[Dataset entries]

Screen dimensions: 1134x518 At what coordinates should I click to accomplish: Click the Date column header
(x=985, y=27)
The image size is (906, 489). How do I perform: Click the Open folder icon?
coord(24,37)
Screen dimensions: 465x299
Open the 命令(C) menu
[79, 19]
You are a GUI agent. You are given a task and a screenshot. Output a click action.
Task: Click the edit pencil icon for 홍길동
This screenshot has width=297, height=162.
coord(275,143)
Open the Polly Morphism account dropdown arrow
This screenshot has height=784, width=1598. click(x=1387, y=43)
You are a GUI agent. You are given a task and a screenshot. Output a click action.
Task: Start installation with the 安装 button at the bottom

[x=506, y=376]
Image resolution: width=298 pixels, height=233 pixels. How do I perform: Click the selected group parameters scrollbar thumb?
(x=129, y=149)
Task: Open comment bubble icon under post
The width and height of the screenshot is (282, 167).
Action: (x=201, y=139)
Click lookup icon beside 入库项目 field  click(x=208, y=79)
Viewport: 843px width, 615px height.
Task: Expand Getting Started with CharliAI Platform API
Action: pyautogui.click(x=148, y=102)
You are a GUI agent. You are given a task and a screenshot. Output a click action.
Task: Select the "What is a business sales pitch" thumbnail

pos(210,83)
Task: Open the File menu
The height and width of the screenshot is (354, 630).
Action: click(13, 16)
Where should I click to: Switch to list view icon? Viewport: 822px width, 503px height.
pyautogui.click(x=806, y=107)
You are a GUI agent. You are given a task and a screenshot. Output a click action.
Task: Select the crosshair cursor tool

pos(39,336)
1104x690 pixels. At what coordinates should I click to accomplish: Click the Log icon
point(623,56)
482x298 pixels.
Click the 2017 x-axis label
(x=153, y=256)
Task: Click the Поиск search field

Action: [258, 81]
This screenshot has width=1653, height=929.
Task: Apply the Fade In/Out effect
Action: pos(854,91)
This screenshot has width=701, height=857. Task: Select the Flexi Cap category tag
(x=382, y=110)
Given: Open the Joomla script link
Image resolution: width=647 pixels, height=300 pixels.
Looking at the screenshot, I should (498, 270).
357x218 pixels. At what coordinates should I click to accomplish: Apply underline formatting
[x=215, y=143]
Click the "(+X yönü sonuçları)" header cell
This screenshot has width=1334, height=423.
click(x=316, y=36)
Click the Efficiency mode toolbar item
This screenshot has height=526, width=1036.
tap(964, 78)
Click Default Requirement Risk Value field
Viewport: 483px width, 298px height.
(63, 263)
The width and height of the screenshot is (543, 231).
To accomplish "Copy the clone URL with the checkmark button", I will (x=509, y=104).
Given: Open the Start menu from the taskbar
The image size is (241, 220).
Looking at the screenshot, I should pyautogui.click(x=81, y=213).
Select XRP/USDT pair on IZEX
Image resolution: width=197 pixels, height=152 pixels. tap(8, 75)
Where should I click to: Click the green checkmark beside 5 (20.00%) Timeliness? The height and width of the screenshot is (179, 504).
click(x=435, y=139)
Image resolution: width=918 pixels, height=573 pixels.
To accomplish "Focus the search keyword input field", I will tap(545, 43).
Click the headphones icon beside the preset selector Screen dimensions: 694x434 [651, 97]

- WHAT TO WORK ON -
Check each line of the entries above for the string "will", and return those that contain it.

- YOUR RESPONSE -
To accomplish "Copy the clone URL with the checkmark button", I will (x=509, y=104).
To accomplish "Focus the search keyword input field", I will tap(545, 43).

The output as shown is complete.